The claimants who took the Sense Network to court over an alleged secret £12.8m "Ponzi scheme" run by one of its appointed representatives have been given leave to appeal their case.

Last month Mr Justice Jacobs ruled in favour of Sense and against the 95 claimants who were clients of Alistair Greig, who owned and ran Midas Financial Solutions (Scotland) Ltd (MFSS).

The claimants alleged Sense was liable for their losses but Mr Justice Jacobs disagreed in a ruling which came just months after Tenet was found liable for the unregulated activities of one of its appointed representatives.

Robert Morfee, the lawyer at Cubism Law who represented the claimants, said they have now been given leave to appeal on two grounds but he was looking to apply to the Court of Appeal to enlarge the scope to cover more grounds.

He said: "The first ground we have been given leave to appeal on is whether Sense have to take responsibility for what Midas was doing as its appointed representative. The second ground was vicarious liability: does Sense have to take responsibility for what Midas' people did because they were agents of Sense in common law.

"The judge said we had no prospect of success for the other seven grounds but we think that at least a couple of those do have really good chances and we intend to apply to the Court of Appeal."

Mr Morfee said some of the claimants were quite elderly, and several have died since proceedings began, so he would be asking the Court of Appeal for a swift hearing.

In explaining why he made the opposite ruling to the Tenet case, Mr Justice Jacobs had said it was because the situation with Sense was the reverse.

He said the Tenet case had involved an adviser - convicted fraudster Alok Dhanda - providing regulated advice to disinvest from one product and invest in an unregulated one, whereas in this case no regulated advice was provided.

But Mr Morfee has argued that if the ruling was allowed to stand it would mean clients who are advised by an appointed representative will not have the same protections as those who go to an IFA because clients would be hampered by the contract between the adviser and their network, which clients are not party to or able to influence.

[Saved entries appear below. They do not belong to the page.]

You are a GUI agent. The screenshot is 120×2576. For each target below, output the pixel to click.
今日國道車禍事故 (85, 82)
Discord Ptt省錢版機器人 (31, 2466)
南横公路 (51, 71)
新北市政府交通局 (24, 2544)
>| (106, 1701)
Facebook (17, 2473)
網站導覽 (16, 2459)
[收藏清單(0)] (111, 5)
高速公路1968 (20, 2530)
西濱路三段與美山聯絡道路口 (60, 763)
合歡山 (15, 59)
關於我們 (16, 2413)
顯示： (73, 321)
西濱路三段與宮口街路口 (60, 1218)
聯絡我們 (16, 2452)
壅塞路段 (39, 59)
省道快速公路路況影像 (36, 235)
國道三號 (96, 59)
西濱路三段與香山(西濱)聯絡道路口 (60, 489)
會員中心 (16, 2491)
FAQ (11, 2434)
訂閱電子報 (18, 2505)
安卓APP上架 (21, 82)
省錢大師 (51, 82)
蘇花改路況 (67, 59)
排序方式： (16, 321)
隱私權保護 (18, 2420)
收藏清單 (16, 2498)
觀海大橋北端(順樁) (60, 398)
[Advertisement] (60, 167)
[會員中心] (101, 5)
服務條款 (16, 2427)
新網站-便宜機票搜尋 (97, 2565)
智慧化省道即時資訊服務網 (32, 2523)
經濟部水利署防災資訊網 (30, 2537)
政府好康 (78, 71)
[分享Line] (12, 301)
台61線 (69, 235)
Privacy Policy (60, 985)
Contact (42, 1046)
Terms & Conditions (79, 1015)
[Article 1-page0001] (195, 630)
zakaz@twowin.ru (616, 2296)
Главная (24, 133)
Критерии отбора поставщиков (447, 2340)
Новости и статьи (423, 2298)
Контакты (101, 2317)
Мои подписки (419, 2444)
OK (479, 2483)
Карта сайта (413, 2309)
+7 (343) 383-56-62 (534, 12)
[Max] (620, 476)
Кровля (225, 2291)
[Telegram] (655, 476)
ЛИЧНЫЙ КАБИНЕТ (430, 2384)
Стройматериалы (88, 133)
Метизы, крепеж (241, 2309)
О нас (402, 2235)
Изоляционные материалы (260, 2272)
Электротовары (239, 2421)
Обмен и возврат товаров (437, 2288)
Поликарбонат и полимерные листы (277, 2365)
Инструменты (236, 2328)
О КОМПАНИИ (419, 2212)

MFSS was a financial advice business based in Aberdeen.

The scheme it operated was a continuation of one which Mr Greig had operated when he had previously worked for a firm known as Park Row Associates Ltd.

It continued after Mr Greig founded MFSS in 2006 and after September 2007, when MFSS became an appointed representative of Sense.

As part of the scheme investors, most of whom were resident in Scotland and in particular in the Aberdeen area, were offered the opportunity to receive high guaranteed interest rates on short-term deposits.

According to Mr Justice Jacobs's ruling, when the deposit reached maturity the investors would receive or be credited with interest but in reality the interest that was paid, and any capital returned, was not the product of successful investment but came from funds subscribed by participants in the scheme.

But in August 2014 the whistle on the scheme was blown by Keith Ingram, an employee of and financial adviser at MFSS, who provided information about the scheme to Sense.

Mr Ingram's information led to a raid on MFSS's offices by the Financial Conduct Authority and the police.

At the time of the enforcement action there was about £379,000 in the firm's account but some 279 members of the public had invested £12.8m and were owed £13.6m upon the maturity of their investments.